# TASK DETAILS:
For each line below that holds the word "handle", make a copy.

[Collection entries]
════════════════
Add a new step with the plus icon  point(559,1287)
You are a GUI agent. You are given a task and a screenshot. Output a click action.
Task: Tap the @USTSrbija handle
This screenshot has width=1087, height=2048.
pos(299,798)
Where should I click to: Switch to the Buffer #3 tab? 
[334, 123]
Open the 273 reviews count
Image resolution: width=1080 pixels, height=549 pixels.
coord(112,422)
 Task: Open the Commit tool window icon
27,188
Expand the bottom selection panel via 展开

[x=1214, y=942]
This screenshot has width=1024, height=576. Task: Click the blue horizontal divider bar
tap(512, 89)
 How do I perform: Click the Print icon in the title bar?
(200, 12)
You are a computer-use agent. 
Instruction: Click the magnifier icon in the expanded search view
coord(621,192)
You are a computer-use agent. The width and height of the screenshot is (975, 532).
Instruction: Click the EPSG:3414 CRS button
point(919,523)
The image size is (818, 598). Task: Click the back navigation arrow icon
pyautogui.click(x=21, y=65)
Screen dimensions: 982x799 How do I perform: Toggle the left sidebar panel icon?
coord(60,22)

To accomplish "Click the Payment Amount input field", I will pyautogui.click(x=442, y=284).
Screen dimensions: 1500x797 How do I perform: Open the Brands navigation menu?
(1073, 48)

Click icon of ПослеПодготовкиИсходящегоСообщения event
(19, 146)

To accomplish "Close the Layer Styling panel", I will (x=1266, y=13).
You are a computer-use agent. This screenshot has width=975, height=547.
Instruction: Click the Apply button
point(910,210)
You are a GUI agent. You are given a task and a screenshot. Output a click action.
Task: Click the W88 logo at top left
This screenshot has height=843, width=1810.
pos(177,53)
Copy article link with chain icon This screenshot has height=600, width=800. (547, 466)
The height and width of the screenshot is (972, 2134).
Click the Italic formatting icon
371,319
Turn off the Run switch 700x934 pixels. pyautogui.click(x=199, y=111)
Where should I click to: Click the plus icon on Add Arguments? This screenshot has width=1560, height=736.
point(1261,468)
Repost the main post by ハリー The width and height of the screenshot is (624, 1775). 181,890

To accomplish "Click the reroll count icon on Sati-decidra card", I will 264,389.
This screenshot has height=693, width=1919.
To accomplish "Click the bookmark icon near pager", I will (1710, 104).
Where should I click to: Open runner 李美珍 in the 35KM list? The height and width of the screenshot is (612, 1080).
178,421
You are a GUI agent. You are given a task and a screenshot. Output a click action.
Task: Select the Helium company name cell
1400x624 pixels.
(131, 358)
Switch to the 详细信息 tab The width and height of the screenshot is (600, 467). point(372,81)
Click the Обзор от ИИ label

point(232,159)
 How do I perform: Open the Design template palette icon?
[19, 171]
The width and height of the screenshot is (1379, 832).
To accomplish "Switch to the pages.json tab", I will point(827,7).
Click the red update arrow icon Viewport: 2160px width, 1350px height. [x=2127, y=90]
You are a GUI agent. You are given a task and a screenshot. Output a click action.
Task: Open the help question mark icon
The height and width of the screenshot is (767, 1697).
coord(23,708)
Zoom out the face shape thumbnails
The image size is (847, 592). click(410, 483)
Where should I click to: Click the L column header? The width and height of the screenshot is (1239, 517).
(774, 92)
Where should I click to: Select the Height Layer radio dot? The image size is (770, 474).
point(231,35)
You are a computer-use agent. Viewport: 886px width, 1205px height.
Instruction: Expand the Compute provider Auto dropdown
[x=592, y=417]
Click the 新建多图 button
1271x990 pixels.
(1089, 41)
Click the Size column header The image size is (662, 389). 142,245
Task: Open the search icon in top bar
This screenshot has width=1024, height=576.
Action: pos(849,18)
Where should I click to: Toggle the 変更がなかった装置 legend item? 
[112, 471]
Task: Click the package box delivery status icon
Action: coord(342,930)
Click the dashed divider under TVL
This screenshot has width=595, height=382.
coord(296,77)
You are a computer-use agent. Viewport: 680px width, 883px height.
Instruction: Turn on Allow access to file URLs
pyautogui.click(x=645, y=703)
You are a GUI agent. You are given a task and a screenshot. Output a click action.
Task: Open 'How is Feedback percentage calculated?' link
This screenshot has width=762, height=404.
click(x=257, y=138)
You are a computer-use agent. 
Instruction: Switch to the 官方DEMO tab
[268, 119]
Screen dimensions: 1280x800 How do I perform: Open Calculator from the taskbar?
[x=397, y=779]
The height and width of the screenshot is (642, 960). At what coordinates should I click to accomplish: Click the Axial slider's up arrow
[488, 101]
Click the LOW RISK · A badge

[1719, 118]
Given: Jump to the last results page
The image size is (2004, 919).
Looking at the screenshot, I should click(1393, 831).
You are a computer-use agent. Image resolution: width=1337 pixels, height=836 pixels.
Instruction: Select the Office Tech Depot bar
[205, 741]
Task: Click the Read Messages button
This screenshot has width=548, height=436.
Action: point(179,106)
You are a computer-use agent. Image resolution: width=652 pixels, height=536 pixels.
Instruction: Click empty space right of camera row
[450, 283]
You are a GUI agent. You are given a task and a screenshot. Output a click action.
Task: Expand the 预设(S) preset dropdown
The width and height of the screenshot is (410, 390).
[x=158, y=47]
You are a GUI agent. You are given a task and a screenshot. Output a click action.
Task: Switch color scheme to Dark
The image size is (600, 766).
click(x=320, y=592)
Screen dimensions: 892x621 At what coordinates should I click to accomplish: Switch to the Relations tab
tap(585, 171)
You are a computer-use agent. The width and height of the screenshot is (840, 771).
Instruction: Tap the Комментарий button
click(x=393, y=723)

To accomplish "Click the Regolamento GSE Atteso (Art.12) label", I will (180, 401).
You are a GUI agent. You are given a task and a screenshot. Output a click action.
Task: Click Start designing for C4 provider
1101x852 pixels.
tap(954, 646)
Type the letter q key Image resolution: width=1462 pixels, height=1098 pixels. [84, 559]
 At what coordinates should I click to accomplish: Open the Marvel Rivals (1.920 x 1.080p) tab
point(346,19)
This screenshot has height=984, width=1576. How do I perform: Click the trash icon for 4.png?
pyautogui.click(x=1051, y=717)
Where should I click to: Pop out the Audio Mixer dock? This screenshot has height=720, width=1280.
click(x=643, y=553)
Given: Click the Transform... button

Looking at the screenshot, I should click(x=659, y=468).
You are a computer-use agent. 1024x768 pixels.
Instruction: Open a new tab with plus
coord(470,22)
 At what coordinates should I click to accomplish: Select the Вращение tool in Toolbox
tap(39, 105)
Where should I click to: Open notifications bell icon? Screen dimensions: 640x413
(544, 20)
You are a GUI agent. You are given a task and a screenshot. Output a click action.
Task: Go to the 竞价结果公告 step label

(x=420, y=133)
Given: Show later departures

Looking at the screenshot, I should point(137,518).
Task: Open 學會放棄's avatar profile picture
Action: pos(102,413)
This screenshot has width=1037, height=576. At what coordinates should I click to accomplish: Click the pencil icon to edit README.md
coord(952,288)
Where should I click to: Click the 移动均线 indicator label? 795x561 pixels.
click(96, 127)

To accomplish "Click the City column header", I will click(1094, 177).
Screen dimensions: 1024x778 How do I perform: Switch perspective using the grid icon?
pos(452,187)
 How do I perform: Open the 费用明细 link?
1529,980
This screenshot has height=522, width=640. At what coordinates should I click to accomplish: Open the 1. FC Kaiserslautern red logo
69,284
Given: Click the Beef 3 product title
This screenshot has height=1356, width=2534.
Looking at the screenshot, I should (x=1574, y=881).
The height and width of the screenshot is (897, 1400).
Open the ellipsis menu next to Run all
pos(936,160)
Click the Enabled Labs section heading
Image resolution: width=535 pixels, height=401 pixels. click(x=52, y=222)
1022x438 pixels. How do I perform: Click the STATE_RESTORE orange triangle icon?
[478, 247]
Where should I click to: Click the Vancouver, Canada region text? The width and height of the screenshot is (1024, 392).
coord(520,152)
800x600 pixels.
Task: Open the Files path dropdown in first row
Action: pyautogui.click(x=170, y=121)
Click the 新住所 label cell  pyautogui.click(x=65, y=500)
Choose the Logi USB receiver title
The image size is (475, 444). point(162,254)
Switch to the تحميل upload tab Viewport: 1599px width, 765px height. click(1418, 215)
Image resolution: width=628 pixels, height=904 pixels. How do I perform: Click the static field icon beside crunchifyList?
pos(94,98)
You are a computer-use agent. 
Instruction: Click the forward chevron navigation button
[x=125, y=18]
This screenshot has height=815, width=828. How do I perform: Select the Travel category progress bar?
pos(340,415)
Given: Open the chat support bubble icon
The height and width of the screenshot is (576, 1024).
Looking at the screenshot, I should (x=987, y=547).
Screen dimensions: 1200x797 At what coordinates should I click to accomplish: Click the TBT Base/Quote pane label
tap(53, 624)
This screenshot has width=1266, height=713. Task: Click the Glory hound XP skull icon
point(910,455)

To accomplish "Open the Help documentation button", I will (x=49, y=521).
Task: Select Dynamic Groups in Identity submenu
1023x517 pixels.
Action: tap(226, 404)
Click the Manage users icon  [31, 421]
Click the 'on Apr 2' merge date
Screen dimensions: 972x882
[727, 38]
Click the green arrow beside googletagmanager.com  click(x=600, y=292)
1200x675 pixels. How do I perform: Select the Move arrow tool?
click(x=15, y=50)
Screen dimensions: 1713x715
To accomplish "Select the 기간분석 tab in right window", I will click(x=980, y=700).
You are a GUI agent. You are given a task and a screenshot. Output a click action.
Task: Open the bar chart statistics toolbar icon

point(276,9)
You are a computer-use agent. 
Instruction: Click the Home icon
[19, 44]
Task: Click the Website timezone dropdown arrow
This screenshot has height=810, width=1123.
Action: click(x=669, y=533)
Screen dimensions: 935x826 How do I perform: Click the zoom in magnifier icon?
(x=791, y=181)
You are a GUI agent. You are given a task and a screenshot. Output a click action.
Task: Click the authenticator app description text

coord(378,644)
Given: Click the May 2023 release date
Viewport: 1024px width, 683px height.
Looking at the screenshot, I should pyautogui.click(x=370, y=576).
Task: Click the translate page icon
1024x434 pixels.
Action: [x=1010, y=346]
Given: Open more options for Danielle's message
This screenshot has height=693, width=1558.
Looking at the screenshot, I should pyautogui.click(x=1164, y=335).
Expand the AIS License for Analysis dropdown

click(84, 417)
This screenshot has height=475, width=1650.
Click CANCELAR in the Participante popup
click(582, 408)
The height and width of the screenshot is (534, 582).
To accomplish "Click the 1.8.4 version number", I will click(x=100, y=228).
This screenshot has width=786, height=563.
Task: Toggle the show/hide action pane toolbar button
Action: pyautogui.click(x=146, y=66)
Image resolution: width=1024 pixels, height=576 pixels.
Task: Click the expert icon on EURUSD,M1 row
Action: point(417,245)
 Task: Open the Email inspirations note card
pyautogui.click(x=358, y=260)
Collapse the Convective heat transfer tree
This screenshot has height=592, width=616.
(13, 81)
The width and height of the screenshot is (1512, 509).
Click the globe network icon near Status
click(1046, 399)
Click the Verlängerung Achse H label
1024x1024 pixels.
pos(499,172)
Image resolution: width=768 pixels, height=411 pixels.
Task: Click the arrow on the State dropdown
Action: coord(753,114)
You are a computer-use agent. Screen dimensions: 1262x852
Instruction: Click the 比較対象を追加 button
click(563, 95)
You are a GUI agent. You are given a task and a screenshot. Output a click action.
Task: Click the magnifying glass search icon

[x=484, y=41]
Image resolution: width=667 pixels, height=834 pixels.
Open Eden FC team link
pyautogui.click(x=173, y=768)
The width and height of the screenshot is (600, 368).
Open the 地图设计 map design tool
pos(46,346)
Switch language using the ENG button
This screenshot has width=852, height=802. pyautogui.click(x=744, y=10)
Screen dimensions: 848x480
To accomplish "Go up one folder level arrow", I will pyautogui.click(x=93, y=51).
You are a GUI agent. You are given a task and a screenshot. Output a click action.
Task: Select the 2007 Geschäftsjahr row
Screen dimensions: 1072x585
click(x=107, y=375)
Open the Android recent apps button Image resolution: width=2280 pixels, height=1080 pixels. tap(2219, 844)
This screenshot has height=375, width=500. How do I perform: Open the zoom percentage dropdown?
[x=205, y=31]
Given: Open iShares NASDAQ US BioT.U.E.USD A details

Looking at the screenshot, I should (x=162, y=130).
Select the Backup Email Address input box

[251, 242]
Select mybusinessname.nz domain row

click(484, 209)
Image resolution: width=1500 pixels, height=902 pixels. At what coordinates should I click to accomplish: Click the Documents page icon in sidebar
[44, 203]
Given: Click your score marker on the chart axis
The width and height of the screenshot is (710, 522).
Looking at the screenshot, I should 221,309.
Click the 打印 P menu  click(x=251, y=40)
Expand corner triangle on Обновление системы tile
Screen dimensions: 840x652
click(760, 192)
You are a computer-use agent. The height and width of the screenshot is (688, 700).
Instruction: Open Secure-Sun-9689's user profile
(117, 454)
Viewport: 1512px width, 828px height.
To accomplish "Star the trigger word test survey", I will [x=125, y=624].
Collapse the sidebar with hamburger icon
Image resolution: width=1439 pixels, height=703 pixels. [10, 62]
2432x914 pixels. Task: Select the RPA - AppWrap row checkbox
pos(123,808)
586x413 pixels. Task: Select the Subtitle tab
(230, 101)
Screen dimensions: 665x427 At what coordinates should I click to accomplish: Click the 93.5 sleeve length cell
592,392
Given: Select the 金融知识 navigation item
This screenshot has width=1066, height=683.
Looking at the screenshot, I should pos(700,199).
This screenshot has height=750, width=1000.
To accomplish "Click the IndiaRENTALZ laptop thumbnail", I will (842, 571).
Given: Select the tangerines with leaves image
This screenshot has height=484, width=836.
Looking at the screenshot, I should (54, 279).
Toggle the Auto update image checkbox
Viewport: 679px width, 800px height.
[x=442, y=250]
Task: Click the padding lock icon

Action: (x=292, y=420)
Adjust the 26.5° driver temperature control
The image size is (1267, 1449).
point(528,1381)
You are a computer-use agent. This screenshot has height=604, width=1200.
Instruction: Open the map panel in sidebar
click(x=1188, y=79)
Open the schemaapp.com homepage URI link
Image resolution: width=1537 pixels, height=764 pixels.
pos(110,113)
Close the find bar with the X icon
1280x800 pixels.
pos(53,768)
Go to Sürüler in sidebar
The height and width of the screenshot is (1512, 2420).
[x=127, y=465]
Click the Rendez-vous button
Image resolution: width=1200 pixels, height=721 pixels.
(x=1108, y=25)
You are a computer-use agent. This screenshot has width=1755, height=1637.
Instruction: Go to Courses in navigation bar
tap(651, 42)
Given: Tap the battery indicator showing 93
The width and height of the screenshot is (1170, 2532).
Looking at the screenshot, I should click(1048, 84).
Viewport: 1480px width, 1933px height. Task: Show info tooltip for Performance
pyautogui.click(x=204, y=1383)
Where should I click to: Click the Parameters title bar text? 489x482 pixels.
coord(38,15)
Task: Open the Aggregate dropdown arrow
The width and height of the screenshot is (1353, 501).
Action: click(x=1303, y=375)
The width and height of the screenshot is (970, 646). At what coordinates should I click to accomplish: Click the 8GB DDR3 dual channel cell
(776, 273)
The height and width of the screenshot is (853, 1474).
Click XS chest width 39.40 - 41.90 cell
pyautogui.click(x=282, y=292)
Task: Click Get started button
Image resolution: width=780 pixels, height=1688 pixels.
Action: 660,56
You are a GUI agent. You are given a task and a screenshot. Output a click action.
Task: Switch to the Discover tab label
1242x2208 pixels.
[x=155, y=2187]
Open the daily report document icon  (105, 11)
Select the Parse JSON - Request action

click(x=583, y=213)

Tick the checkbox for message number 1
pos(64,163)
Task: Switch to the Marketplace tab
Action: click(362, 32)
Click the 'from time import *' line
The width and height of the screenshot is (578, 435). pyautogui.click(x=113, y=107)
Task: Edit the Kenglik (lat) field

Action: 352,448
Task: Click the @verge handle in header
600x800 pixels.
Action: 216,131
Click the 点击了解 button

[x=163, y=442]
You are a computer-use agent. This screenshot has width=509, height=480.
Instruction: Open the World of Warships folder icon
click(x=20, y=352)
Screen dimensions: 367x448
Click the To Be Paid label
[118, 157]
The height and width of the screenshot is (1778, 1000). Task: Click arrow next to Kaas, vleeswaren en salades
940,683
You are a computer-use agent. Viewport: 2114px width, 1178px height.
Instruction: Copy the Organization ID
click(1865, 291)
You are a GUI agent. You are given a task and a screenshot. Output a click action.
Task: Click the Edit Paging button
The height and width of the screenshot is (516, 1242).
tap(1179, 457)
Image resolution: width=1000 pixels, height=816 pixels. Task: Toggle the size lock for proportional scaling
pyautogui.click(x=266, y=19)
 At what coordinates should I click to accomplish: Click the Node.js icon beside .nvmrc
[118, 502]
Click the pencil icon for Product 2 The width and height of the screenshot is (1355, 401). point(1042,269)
════════════════
# OUTPUT FOR THIS TASK:
Task: Tap the @USTSrbija handle
Task: Click the @verge handle in header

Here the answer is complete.